▶ Task brief: Find the line containing "Given: Click the green Y axis gizmo cone" in the entries below. Restate it and each line after it, word for word, up to and including the line containing "Open the Sequencer sRGB dropdown".

Stored data entries
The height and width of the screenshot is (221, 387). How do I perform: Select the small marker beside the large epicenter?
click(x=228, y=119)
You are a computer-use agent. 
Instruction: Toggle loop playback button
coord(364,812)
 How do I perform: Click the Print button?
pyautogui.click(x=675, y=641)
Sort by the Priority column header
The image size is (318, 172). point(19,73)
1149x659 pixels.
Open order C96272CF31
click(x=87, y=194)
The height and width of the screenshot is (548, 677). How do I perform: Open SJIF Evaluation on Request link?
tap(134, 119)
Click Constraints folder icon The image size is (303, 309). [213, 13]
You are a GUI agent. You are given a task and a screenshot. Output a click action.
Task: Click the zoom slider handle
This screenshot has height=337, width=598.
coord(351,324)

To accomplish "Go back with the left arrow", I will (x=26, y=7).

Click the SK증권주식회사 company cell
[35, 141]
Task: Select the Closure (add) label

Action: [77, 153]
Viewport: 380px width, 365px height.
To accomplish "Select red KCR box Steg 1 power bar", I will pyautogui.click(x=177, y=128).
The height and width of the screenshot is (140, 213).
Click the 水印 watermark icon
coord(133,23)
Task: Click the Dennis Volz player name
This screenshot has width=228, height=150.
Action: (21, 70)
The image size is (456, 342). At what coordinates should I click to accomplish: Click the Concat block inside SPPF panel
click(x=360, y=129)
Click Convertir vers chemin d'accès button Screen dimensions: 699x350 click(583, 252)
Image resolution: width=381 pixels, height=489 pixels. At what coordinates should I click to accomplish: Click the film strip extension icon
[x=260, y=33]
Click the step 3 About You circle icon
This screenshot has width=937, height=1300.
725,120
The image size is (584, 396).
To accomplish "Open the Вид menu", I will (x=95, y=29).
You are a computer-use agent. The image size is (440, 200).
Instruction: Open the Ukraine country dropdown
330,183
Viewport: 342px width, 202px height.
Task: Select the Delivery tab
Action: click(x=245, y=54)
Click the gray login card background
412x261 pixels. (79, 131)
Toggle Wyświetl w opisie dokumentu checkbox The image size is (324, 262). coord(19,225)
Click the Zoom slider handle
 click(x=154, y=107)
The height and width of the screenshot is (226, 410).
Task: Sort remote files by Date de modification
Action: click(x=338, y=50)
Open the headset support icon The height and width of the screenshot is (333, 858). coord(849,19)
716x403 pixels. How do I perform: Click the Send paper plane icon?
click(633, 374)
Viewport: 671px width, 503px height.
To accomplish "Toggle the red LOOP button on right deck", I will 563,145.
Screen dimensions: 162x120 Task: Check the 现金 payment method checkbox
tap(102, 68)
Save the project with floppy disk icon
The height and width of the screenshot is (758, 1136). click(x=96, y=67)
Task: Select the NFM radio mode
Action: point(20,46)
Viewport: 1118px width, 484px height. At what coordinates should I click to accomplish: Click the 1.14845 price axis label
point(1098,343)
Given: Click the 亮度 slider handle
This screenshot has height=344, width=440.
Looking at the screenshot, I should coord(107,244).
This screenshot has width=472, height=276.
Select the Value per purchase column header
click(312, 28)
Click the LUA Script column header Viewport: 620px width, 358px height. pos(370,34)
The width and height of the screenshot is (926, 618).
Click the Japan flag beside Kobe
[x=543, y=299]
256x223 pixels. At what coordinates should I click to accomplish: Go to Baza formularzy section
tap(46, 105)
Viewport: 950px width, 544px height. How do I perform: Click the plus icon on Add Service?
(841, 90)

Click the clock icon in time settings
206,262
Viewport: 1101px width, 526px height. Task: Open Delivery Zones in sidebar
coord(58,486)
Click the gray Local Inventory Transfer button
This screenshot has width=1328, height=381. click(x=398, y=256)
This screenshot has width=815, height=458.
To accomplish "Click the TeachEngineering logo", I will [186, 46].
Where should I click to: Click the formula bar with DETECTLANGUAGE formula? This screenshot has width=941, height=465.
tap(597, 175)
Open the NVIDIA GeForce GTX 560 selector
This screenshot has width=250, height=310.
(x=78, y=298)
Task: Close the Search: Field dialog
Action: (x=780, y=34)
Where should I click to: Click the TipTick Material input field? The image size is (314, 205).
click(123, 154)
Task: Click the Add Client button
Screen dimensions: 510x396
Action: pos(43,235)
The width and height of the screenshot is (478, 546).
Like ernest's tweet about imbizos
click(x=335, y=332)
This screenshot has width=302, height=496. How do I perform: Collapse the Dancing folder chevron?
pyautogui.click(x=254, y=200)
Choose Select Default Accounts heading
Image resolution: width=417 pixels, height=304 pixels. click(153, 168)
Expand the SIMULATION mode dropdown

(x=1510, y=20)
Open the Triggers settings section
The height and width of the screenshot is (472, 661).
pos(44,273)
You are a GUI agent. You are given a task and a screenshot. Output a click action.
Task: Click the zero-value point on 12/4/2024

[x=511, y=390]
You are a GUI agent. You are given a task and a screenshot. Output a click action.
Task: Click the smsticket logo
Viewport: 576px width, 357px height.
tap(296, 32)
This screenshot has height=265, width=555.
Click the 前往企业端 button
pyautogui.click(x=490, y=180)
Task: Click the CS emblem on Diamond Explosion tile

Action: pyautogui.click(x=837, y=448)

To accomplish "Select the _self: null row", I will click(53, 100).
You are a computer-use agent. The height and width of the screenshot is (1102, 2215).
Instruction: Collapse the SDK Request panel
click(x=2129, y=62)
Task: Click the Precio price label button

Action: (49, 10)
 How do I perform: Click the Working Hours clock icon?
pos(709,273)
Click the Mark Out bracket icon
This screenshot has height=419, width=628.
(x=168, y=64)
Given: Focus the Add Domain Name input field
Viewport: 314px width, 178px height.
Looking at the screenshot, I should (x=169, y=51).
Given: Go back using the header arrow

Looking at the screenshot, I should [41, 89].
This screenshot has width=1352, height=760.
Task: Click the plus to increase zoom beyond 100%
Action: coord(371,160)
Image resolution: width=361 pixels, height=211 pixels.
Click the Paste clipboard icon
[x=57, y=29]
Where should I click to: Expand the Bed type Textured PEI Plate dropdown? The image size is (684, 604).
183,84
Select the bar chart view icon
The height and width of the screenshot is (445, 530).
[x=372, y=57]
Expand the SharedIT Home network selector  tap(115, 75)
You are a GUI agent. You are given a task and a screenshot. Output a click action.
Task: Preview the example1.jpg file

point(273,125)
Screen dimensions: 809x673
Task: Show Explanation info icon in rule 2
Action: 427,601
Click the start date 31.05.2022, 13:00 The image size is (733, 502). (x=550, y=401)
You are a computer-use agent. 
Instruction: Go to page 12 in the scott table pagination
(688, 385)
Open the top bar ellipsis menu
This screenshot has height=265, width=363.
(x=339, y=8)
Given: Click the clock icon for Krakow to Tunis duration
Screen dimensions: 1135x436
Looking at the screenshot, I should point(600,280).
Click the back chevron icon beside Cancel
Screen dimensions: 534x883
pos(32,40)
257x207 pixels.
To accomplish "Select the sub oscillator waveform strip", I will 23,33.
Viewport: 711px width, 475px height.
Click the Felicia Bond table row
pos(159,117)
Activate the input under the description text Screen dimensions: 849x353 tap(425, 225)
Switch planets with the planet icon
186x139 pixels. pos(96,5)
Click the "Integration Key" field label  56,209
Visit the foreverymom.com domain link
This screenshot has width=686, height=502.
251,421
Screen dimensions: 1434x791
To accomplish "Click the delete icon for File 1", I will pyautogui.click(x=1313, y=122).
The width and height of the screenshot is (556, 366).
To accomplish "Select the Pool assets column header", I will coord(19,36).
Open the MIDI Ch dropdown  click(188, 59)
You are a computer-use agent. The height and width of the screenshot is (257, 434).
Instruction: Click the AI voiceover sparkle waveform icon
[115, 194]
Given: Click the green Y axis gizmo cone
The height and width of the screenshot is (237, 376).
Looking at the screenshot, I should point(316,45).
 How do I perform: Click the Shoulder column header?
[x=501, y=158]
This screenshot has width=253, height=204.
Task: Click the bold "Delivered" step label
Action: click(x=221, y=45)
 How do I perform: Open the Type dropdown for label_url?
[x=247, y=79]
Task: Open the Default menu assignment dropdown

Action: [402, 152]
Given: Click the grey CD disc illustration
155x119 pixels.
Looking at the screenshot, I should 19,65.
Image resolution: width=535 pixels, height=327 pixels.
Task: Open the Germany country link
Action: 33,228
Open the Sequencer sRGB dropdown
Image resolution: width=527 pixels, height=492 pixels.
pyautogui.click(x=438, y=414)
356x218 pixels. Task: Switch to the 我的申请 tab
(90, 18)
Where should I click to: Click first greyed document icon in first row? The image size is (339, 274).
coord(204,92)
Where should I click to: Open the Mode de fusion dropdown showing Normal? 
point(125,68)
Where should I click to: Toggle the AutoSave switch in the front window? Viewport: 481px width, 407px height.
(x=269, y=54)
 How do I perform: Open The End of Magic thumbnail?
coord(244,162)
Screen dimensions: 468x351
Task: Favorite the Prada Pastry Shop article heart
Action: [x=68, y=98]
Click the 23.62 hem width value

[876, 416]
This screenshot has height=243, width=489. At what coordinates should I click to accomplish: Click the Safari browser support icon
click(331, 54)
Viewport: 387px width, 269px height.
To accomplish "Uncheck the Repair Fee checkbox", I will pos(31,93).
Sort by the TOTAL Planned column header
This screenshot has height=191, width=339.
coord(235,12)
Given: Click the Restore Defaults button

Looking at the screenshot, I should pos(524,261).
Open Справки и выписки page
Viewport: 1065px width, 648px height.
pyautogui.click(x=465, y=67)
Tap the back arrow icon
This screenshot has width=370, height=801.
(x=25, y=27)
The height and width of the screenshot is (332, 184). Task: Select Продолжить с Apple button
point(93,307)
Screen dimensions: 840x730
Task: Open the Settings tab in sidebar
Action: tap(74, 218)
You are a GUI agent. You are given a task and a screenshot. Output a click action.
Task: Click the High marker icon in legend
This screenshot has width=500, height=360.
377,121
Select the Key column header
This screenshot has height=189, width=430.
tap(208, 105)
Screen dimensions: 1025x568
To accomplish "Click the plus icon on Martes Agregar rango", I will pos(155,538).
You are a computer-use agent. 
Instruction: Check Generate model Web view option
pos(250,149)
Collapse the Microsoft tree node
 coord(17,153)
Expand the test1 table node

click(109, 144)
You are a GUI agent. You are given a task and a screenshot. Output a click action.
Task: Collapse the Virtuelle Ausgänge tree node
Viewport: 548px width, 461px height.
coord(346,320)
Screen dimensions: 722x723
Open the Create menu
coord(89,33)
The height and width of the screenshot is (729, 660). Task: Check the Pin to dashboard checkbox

▶ Result of this exercise:
Given: Click the green Y axis gizmo cone
The height and width of the screenshot is (237, 376).
Looking at the screenshot, I should point(316,45).
 How do I perform: Click the Shoulder column header?
[x=501, y=158]
This screenshot has width=253, height=204.
Task: Click the bold "Delivered" step label
Action: click(x=221, y=45)
 How do I perform: Open the Type dropdown for label_url?
[x=247, y=79]
Task: Open the Default menu assignment dropdown

Action: [402, 152]
Given: Click the grey CD disc illustration
155x119 pixels.
Looking at the screenshot, I should 19,65.
Image resolution: width=535 pixels, height=327 pixels.
Task: Open the Germany country link
Action: 33,228
Open the Sequencer sRGB dropdown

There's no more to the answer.